Mo Ran ferma les yeux quelques instants. Sous ses paupières
closes, sa vie chaotique, pleine d’échecs et de victoires, remplie de hauts et
de bas défila comme les images d’un film que l’on regardait en accéléré. Lorsqu’il
déplia ses cils, il s’aperçut que trente-deux années s’étaient écoulées sans qu’il
s’en rende compte.
Il était désormais à un stade où ses flirts l’ennuyaient. Tout
avait perdu de sa saveur. Plus rien n’avait d’attrait à ses yeux.
Ces dernières années, les visages familiers qui l’entouraient avaient
disparu les uns après les autres. Il reconnaissait de moins en moins ceux qui le
servaient. Même ce chien à la marque d’une flamme l’avait quitté. Il sentait que
bientôt, ce serait à son tour de s’en aller.
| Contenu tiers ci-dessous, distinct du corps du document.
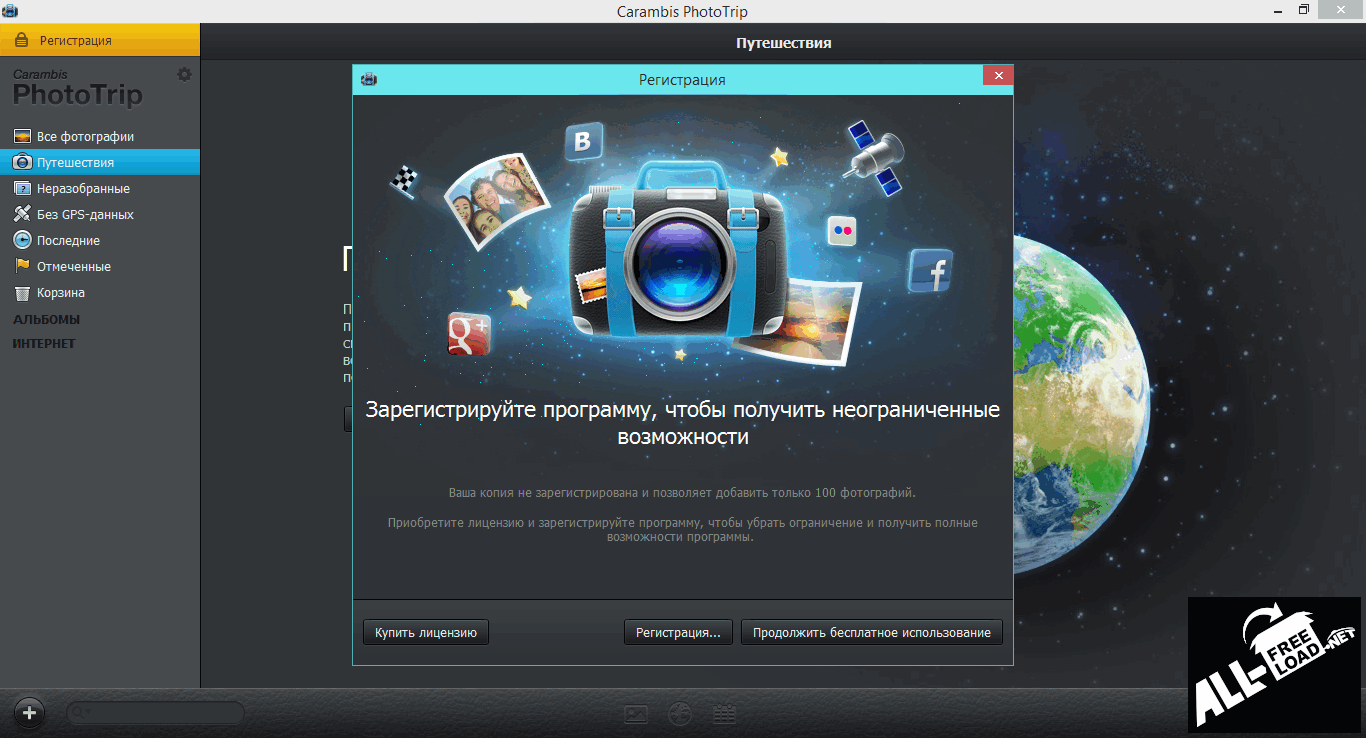Viewport: 1366px width, 738px height.
Task: Select Путешествия in the sidebar
Action: tap(75, 162)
Le temps était venu de mettre un
terme à tout.
Près de lui se trouvait un bol de fruit. Il arracha un raisin
charnu de sa grappe et il se mit à peler sa peau lisse pourpre sans se hâter.
Ses gestes posés étaient raffinés, habiles, semblables à ceux d’un chef de
tribu dans sa tente qui retire de manière langoureuse, avec une certaine
indolence, les robes de sa concubine. Sous ses doigts, la chair satinée du raisin
frémissait légèrement et son jus suintait. Sa couleur d’un violet exquis était
aussi saisissante que les nuages dorés d’un ciel baigné par un magnifique coucher
de soleil dans lequel volaient des oiseaux sauvages, aussi vibrante que les
couleurs du haitang qui se rendort à la fin du printemps.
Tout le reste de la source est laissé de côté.